Como reflexo de um mundo cada vez mais desesperado e desesperador, Miller atualiza as necessidades de seu futuro em que a guerra pela sobrevivência é a guerra por água e petróleo. Em meio ao apocalipse punk, Max é reinventado como o guerreiro da estrada que busca seu próprio caminho, impossível de se distinguir da máquina que pilota, enquanto luta para superar os fantasmas de um passado trágico. Tom Hardy o constrói um carisma robusto, do tipo que é impossível não gostar dele ou torcer por ele; e como bônus ainda acrescenta pequenos detalhes que fazem dele um cara falível que é divertido de se conhecer. Max não é um herói de ação, e o tempo todo sofre por isso e fica na merda por isso.
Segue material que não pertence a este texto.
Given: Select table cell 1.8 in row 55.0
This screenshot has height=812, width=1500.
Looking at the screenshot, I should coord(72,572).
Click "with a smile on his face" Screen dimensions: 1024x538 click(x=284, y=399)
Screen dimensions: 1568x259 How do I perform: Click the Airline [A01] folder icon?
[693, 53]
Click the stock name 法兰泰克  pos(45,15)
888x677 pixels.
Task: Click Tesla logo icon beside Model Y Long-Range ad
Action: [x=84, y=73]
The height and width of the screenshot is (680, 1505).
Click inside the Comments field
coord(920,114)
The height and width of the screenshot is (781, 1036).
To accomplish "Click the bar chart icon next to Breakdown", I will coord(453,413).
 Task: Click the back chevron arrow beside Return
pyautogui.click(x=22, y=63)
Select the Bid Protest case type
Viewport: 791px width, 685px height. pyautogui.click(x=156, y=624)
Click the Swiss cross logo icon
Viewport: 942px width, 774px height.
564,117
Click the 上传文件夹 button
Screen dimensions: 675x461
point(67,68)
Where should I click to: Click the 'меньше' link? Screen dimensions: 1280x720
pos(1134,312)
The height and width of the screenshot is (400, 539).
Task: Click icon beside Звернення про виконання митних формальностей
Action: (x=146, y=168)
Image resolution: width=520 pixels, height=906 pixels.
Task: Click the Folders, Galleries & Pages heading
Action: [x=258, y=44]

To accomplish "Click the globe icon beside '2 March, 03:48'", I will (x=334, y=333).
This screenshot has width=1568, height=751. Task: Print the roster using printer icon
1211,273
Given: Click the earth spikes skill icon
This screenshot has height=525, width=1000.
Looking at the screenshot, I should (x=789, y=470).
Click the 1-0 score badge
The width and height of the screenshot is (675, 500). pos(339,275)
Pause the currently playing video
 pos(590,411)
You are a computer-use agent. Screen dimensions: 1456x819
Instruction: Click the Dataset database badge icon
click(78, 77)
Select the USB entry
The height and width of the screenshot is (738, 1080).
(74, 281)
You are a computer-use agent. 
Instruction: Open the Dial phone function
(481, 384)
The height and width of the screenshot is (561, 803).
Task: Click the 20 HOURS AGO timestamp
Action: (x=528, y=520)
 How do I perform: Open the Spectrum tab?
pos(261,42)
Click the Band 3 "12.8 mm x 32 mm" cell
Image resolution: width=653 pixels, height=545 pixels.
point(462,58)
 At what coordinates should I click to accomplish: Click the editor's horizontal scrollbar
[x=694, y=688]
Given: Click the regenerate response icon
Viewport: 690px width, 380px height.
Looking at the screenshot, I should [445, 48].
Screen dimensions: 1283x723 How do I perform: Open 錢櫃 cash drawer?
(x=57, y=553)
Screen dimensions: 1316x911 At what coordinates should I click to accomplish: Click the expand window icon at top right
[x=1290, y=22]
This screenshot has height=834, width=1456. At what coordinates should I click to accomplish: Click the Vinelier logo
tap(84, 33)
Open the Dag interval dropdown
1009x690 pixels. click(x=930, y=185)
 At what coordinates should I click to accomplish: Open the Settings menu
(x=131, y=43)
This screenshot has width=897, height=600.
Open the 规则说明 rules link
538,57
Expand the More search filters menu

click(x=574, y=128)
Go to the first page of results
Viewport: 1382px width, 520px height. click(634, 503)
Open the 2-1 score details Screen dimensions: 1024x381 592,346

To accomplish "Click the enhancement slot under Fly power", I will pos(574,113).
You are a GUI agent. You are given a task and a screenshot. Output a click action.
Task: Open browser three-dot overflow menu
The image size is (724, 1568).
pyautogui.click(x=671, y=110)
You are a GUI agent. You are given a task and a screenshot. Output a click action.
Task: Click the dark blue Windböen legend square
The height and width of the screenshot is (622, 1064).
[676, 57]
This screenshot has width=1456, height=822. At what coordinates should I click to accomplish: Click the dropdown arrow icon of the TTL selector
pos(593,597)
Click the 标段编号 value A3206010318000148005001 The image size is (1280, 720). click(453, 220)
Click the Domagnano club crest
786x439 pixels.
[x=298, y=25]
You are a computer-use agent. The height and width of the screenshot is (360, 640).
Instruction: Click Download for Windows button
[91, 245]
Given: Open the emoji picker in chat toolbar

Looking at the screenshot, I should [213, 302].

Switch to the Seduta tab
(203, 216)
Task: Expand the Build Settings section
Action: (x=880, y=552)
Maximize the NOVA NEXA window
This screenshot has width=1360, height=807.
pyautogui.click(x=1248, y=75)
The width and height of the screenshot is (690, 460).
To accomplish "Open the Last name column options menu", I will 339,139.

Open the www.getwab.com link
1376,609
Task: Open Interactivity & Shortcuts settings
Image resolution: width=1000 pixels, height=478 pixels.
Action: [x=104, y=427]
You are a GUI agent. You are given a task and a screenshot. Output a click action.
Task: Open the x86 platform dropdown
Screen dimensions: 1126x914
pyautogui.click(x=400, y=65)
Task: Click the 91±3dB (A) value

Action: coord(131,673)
Ele é capturado, transformado literalmente em “bolsa de sangue”, chutado, socado, jogado numa tempestade de areia horripilante, arremessado de carros e caminhões, e tudo o mais que se possa imaginar. Ele parece um desastre, como o mundo onde vive. Mas quando Miller o transforma em herói, ele concede peso a seus atos, sem nos mostrar mais do que o necessário.
Quando Max cresce para ser o herói é quando o filme faz sua maior jogada, tirando-o do foco e ampliando a importância de Imperator Furiosa, uma mulher cujo objetivo é encontrar o lugar onde acredita que será possível viver em paz, longe daquele mundo desgraçado e violento. Furiosa é a esperança e o desejo que as próximas gerações não sejam distorcidas por aquela realidade desoladora; e ela luta por isso com tudo que tem. Charlize Theron, em mais uma demonstração de sua incrível qualidade artística, nos revela uma mulher que se define na ação. Ela é forte, ríspida, decidida, com camuflagem negra na testa e uma prótese mecânica no lugar do braço, e nunca, em momento algum do filme, deixa de ser feminina. Furiosa é uma mulher lutando para proteger outras mulheres de serem meros objetos, parideiras e escravas sexuais.
Noutra grande jogada do filme, o poder de Furiosa nos é mostrado por algo além da perícia nas cenas de ação ou da força de caráter da personagem. Ela é complementada por cada uma das mulheres que ela luta para salvar; e essas mulheres lutam com ela, cada uma à sua maneira. Rosie Huntington-Whiteley, Zoe Kravitz, Courtney Eaton, Riley Keough e Abbey Lee têm suas próprias maneiras de encarar o objetivo e a fuga, e cada uma reage de uma forma própria às circunstâncias à medida que ela aparece. Elas não são apenas coadjuvantes a serem atacadas ou ameaçadas. Como elas mesmas dizem, não são coisas. A relevância delas, para Furiosa e para a narrativa em si, é que torna a missão muito mais urgente e impactante. Furiosa é quem vai salvar essas mulheres. Não Max. Ele é um aliado ocasional, inesperado, que cruza o caminho delas enquanto tenta fugir de uma situação difícil e sobreviver. Isso nos leva sutilmente ao primeiro Mad Max. Como um homem em busca de redenção por ter falhado com sua esposa e filho, Max encontra esperança na pureza da missão dessas mulheres, lutando para impedir que elas sofram o mesmo destino da família que ele não pôde ajudar no passado. Quando a Esplêndida Angharad grita “Então quem matou o mundo?”, sabemos exatamente a quem ela e as outras estão se referindo. Os homens mataram o mundo, e os que não o fizeram diretamente, de alguma forma permitiram que acontecesse ao não tomar partido no lugar certo e na hora certa quando deveriam.